NOTE Even if every line of code is run during tests (100% coverage), they may not be comprehensive! It is very hard to anticipate every weird input some code may get.
Unit Testing tools
unittest, the test framework that ships with Python. Port of Java jUnit
pytest, a test runner, and also an alternative to unittest, which you should be pretty familiar with now
mock, an object mocking library. Ships with Python 3.3+
Note that while mock is in the unittest
package, you do not need to be using unittest
tests to use it.
About Unit Testing
Tests should be independent.
Tests do not run in order, which shouldn’t matter, see point 1.
Test fixtures are available to do any setup / teardown needed for tests.
Test behavior not implementation dependent.
Mocking is available to fake stuff you may not want to run in your tests.
This all applies regardless of your test framework
unittest
The unittest framework comes with the standard library
Unittest is ported from Java’s jUnit – it is therefore OO-heavy, and requires a lot of boilerplate code.

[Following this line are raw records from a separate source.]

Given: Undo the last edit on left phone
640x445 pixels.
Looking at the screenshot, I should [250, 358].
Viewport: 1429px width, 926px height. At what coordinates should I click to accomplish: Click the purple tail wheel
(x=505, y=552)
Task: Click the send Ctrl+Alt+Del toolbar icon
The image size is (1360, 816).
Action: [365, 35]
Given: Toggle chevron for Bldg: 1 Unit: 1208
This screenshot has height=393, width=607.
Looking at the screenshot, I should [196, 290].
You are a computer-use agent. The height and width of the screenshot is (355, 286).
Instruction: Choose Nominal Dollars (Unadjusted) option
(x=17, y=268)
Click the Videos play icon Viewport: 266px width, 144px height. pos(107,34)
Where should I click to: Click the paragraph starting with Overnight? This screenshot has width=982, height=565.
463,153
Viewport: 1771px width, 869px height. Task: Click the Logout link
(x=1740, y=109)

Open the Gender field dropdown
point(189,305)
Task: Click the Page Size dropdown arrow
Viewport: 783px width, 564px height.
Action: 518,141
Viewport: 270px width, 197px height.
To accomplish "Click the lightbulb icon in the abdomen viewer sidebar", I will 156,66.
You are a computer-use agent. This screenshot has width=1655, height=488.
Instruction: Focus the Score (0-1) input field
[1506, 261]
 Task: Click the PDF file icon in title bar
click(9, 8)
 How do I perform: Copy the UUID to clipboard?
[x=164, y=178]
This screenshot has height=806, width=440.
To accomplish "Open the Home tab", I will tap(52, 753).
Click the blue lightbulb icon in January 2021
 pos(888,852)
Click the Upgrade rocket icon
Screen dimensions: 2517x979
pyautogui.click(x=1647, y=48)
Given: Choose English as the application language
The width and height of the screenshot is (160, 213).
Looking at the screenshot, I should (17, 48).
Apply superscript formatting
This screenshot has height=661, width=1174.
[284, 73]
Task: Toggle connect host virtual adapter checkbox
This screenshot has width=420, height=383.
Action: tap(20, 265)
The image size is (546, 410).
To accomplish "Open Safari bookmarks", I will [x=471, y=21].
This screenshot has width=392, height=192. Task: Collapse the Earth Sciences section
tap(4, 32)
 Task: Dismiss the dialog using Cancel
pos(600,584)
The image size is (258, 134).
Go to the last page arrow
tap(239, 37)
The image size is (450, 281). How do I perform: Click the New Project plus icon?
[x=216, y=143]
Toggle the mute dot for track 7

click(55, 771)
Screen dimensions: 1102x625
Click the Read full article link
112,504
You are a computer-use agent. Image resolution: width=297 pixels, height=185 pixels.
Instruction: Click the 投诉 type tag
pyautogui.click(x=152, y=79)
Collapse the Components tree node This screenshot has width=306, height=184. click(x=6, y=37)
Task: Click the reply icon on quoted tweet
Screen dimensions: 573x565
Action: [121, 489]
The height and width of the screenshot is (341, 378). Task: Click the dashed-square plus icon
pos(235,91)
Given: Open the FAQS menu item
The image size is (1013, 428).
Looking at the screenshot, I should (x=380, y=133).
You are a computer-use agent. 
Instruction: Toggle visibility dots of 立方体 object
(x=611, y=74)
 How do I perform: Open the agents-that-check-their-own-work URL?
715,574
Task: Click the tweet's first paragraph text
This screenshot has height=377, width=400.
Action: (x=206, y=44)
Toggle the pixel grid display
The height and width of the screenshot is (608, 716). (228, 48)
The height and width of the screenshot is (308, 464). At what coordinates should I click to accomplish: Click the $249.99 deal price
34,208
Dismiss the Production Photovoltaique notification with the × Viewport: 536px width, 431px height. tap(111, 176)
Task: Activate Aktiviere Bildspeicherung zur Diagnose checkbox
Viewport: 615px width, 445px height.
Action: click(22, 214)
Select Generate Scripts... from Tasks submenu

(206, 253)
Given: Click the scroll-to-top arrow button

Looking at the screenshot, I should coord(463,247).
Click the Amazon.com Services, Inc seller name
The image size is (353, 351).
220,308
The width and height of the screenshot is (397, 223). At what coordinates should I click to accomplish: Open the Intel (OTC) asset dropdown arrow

Many projects built custom testing Frameworks on top of it – e.g. Django
Therefore you will encounter it
So it’s good to be familiar with it.
Key missing features:
A test runner
many people use nose or pytest to run unittest tests.
Parameterized tests
there are kludges and some third-party tools for this.
unittest.TestCase anatomy
create a new subclass of
unittest.TestCase
name test methods
test_foo
so the test runner finds themmake calls to the
self.assert*
family of methods to validate results
import unittest
class TestMyStuff(unittest.TestCase):
def setUp(self):
self.x = 2
def test_add(self):
self.assertEqual(self.x+2, 4)
def test_len(self):
self.assertEqual(len('foo'), 3)
if __name__ == '__main__':
unittest.main()
Assert Methods
TestCase contains a number of methods named assert*
which can be used
for validation, here are a few common ones:
assertEqual(first, second, msg=None)
assertNotEqual(first, second, msg=None)
assertTrue(expr, msg=None)
assertFalse(expr, msg=None)
assertIn(first, second)
assertRaises(exc, fun, msg=None, *args, **kwargs)
See a full list at:
http://docs.python.org/3/library/unittest.html#assert-methods or
dir(unittest.TestCase)
or to get really fancy
[print(i) for i in dir(unittest.TestCase) if i.startswith('assert')]
Running your tests
How do you actually run your tests?
running tests in a single module
Call unittest.main() right in your module
if __name__ == "__main__":
unittest.main()
or from the command line:
python -m unittest test_my_module # with or without .py on end
python -m unittest test_my_module.TestClass # particular class in a module
python -m unittest test_my_module.TestClass.test_method # particular test
If it gets cumbersome with many TestCases, organize the tests into a test suite (or use a test runner, which we get to soon).
Test Suites
Test suites group test cases into a single testable unit
import unittest
from calculator_test import TestCalculatorFunctions
suite = unittest.TestLoader().loadTestsFromTestCase(TestCalculatorFunctions)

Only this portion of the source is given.